#### WHAT IS EXPECTED:
No pictures go in the copy. Restate, word for word, each line from the one containing "Select the Linpack test icon" through the last line below.

#### DATASET ENTRIES:

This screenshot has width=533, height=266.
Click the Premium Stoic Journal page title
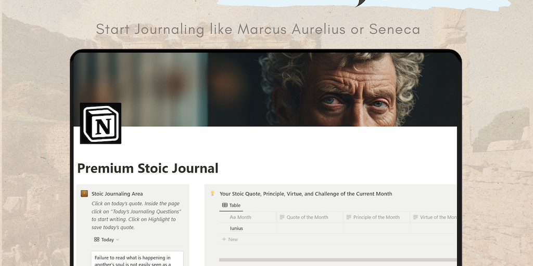tap(148, 168)
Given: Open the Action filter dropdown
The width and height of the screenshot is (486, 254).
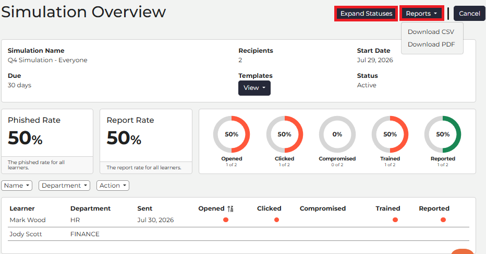Looking at the screenshot, I should point(113,186).
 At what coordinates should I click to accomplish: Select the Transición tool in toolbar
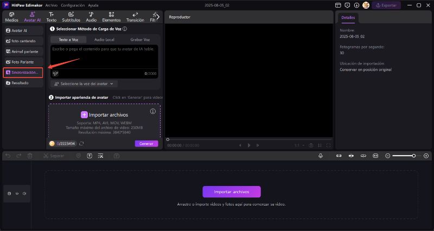[134, 17]
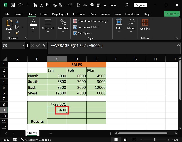The image size is (182, 142).
Task: Switch to the Formulas ribbon tab
Action: [79, 14]

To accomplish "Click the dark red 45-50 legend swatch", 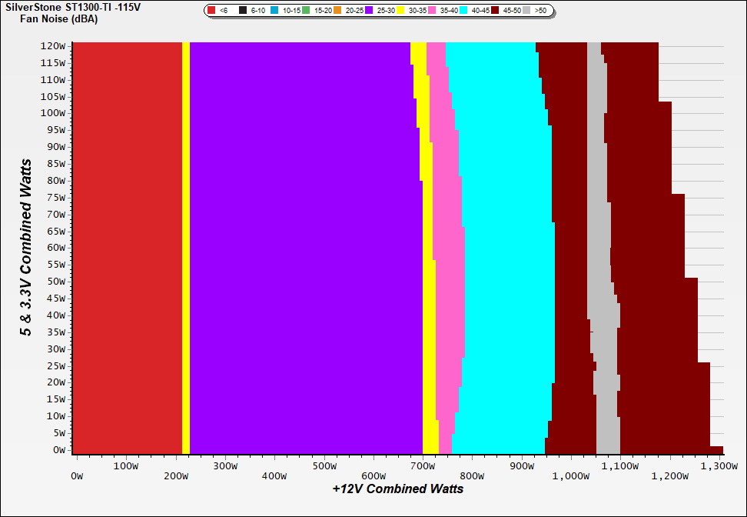I will coord(495,11).
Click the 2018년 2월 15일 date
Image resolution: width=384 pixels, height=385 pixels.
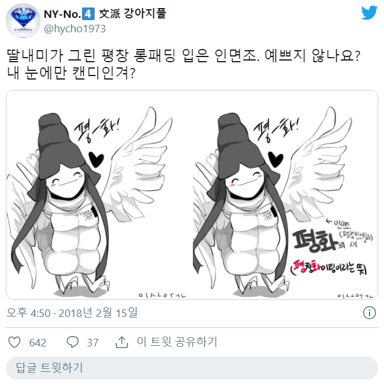click(98, 313)
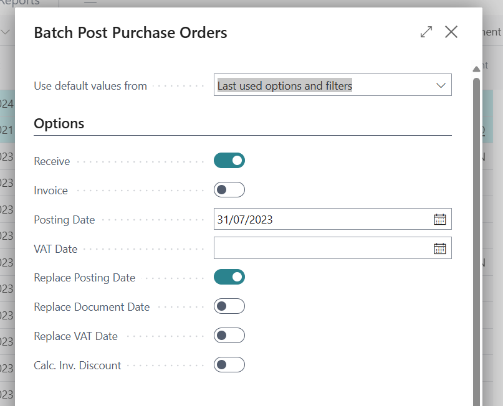
Task: Click the Use default values from label
Action: (90, 86)
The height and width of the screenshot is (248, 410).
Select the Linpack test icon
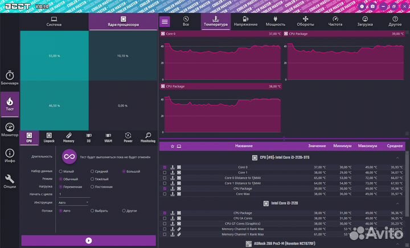(49, 137)
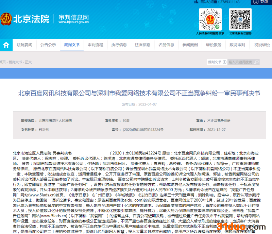Open 执行信息 in the navigation bar
This screenshot has height=234, width=272.
(x=119, y=45)
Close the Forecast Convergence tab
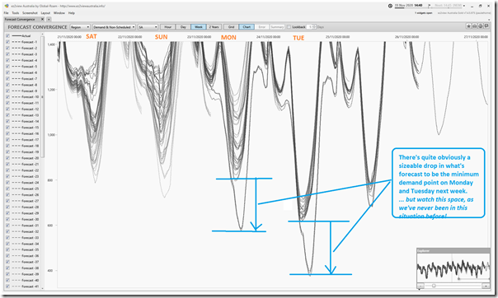The image size is (498, 298). pyautogui.click(x=43, y=19)
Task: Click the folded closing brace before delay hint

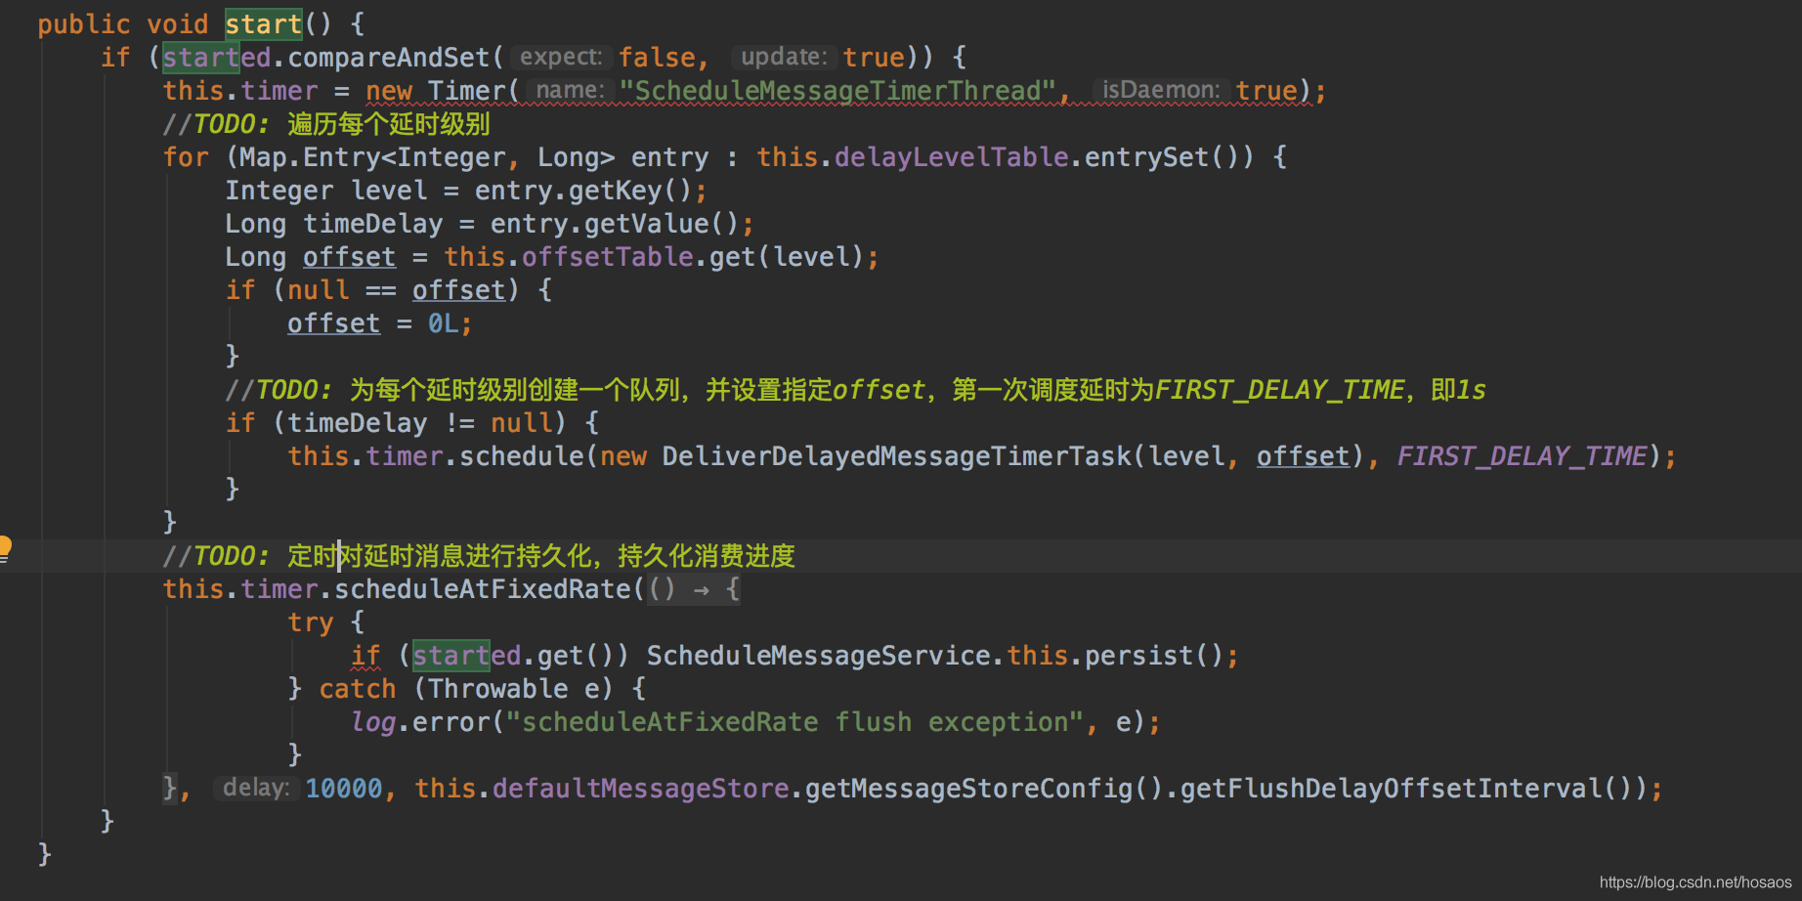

#### EXPECTED ANSWER:
Select the Linpack test icon
(49, 137)
Open 执行信息 in the navigation bar
This screenshot has height=234, width=272.
(x=119, y=45)
Close the Forecast Convergence tab
The image size is (498, 298). pyautogui.click(x=43, y=19)
Task: Click the folded closing brace before delay hint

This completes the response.